I began my internship at PingThings two weeks ago. PingThings provides a platform for energy companies to process their large amounts of sensor data efficiently through their uniquely structured database, which uses a tree structure to make it very fast to calculate the aggregate metrics (e.g. maximum, minimum, mean, etc) of stream of data over windows of time of varying lengths. My internship is completely remote because PingThings has always been an entirely remote company, so I don’t need to worry about going into a physical office space. Because everything is remote, I am able to schedule my work pretty flexibly, with the exceptions of a couple meetings per day. However, even though everything is remote, I still feel that I’ve gotten to know people. PingThings is (at least currently) a relatively small company, and every morning we all meet to discuss what each of us will be working on for the day, so even if I don’t work with people directly, I am able to get a sense of the work that they do on a daily basis. Every other week, we also have a team social with everyone in the company, so I’ve been able to get to know people on a friendlier level as well. 

As the machine learning intern, my role is generally focused on analyzing this sensor data, so I spent the first couple days getting comfortable with both how to process data using the database as well as learning a bit more about how the energy grid works so that I could have a better understanding of what the data meant in a physical sense. I didn’t really have any prior experience with power systems coming into the internship, but the people I work with at PingThings have taught me a lot. One of the things that I learned about was the grid frequency. The energy grid uses alternating current, which generally operates with a frequency of either 50 or 60 Hz. However, based on changes in energy supply and load on the grid, the actual frequency can vary over the course of the day. Usually these fluctuations are very small (no more than +/- 0.05 Hz). However, if the frequency changes significantly, it can damage the equipment and cause serious problems. Therefore, accurate detection of changes in frequency is really important.

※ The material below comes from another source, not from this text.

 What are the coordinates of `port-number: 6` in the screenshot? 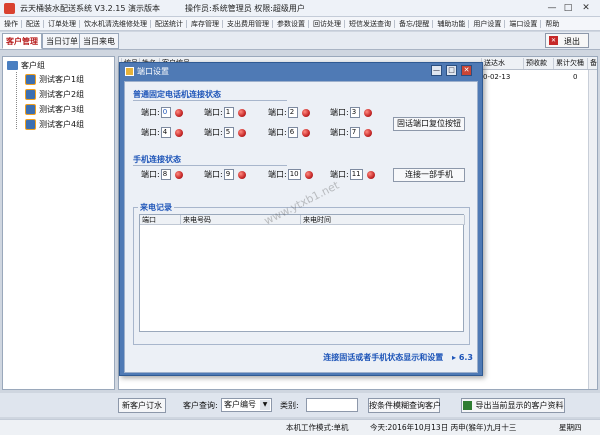 It's located at (292, 132).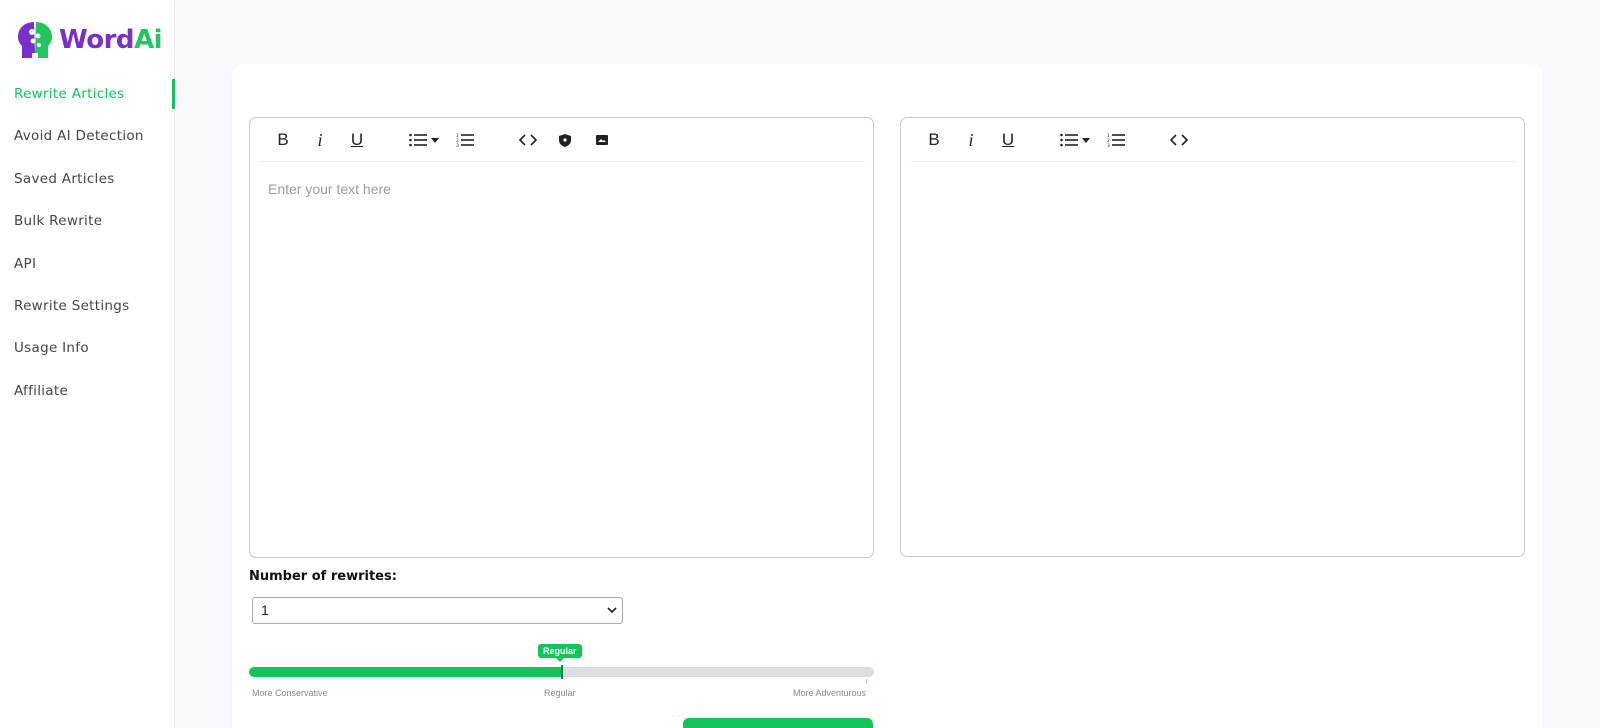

For my first project, I worked on detecting such events. At face value, the problem is relatively simple – because the database already tracks the minimum & maximum data point over intervals of varying sizes, it is possible to efficiently find events even in a very large stream of data by first looking over the aggregate data over large intervals, and recursively zooming into the intervals that have a maximum or minimum outside of the normal range. Unfortunately though, not all of the frequency data is useful. Whenever the sensor goes offline, when it comes online again, the first frequency value that it outputs is usually very incorrect and far outside the range of normal frequency values. Therefore, using the previous method on the raw frequency data would generate a lot of false positives for frequency events at timestamps where the sensor came back online. 

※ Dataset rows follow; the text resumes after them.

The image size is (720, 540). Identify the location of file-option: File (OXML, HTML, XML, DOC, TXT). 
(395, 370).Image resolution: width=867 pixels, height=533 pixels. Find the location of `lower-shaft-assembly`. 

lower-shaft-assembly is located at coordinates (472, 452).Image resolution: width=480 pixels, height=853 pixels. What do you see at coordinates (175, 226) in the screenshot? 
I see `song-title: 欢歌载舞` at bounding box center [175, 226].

To account for this problem, I decided that it would be easiest to first find and delete these erroneous points from the stream, and then perform the above analysis. Deleting these points from the stream altogether (instead of ignoring them) would allow one to perform multiple types of analysis on the data without having to specifically work around these outliers in every computation. While deleting the points can take a while to run if there is a lot of data and the sensor dropped offline many times, once the erroneous points are deleted, it is very efficient to find the frequency data – only taking a couple seconds to find an event within a month’s worth of data.

As a next step, I plan on working towards finding a way to efficiently and accurately generate the frequency data for sensors that do not report it. Many of the sensors that are currently used do not collect data on the frequency of the grid and only collect information on the voltage and current. However, the frequency of the grid can be approximated by using the derivative of the voltage phase measured at each sensor. To do this computation efficiently, I will use DISTIL, a data processing system specifically designed to process data from power grid sensors. Over the next weeks, I will learn how to use DISTIL and try to apply it to the problem of generating frequency data.